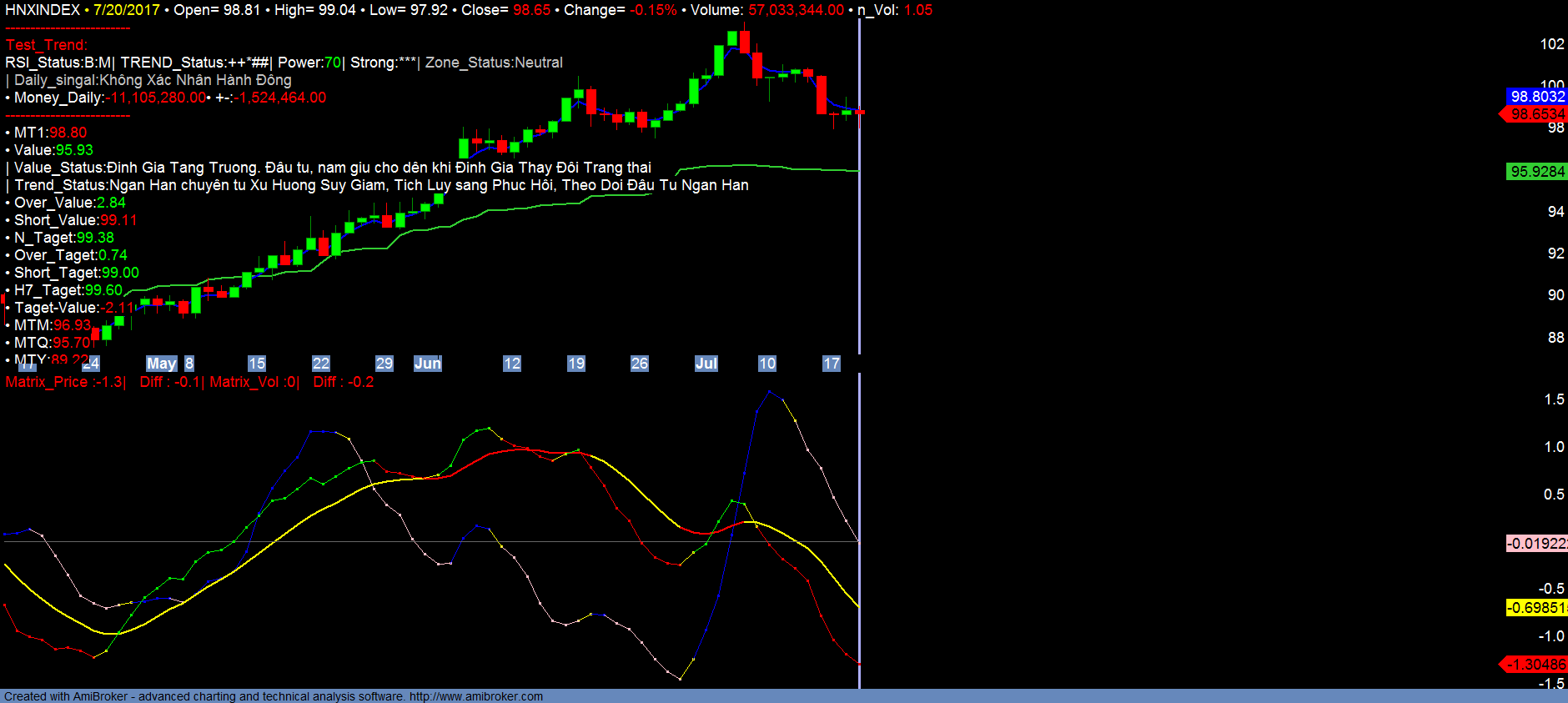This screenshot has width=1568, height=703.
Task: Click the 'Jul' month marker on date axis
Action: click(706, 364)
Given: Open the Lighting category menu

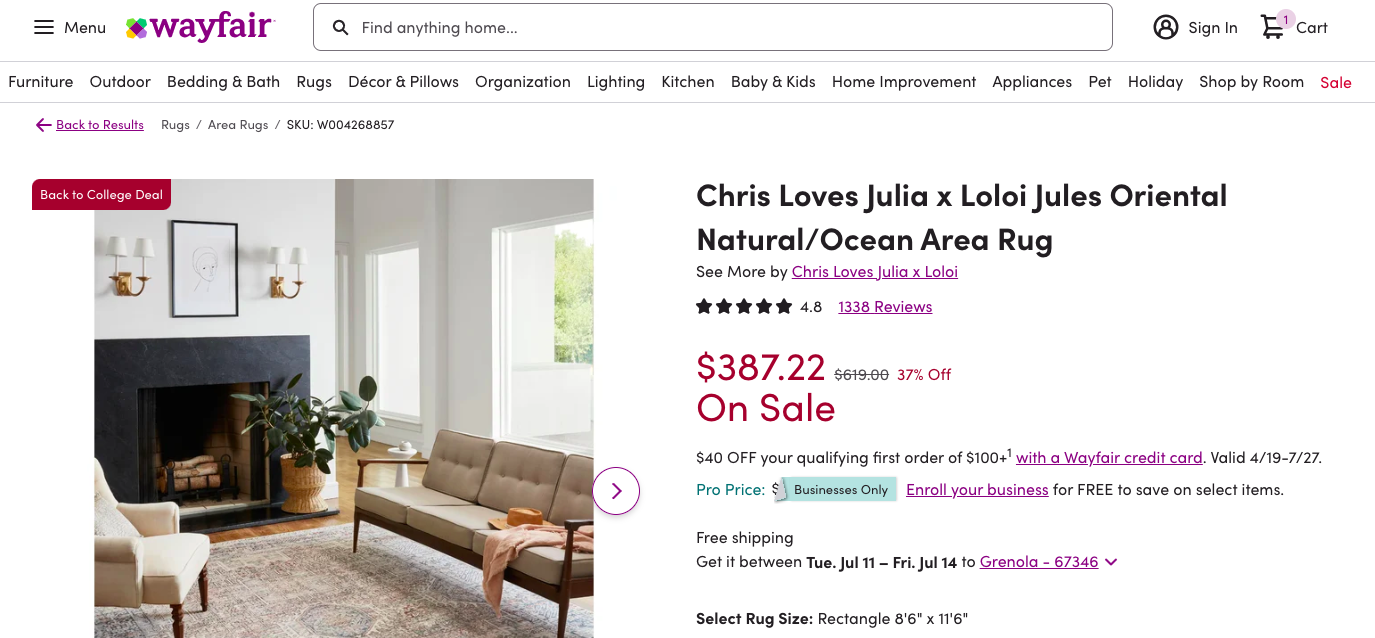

********************

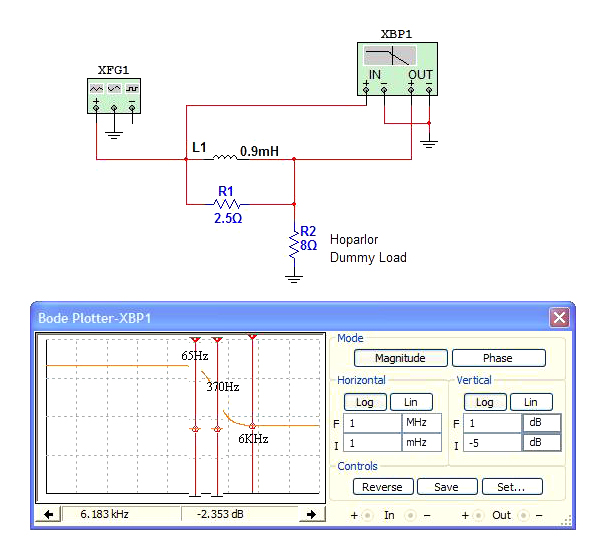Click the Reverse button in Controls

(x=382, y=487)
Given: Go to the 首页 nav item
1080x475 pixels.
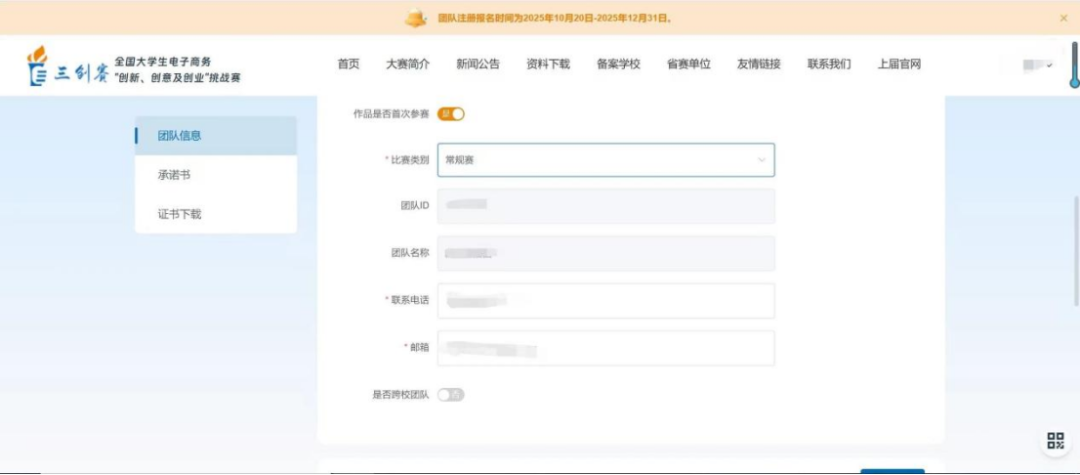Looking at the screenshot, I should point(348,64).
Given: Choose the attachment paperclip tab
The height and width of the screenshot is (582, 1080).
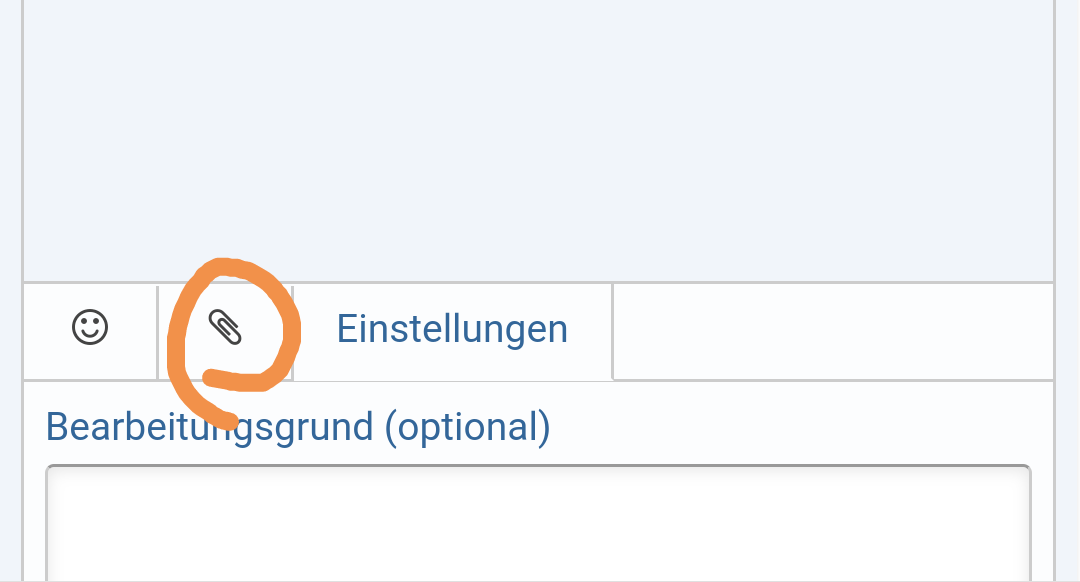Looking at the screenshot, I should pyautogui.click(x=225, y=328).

********************

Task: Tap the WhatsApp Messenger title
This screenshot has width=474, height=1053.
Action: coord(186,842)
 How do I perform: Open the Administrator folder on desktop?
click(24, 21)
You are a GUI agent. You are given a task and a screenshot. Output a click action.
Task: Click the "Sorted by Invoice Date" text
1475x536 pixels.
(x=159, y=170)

********************

» Work item
Set the pictures aside and retype exactly the lines above from the line with "Given: Go to the 首页 nav item" to the line with "Given: Choose the attachment paperclip tab", both included, adding no others.

» Solution
Given: Go to the 首页 nav item
1080x475 pixels.
Looking at the screenshot, I should point(348,64).
Given: Choose the attachment paperclip tab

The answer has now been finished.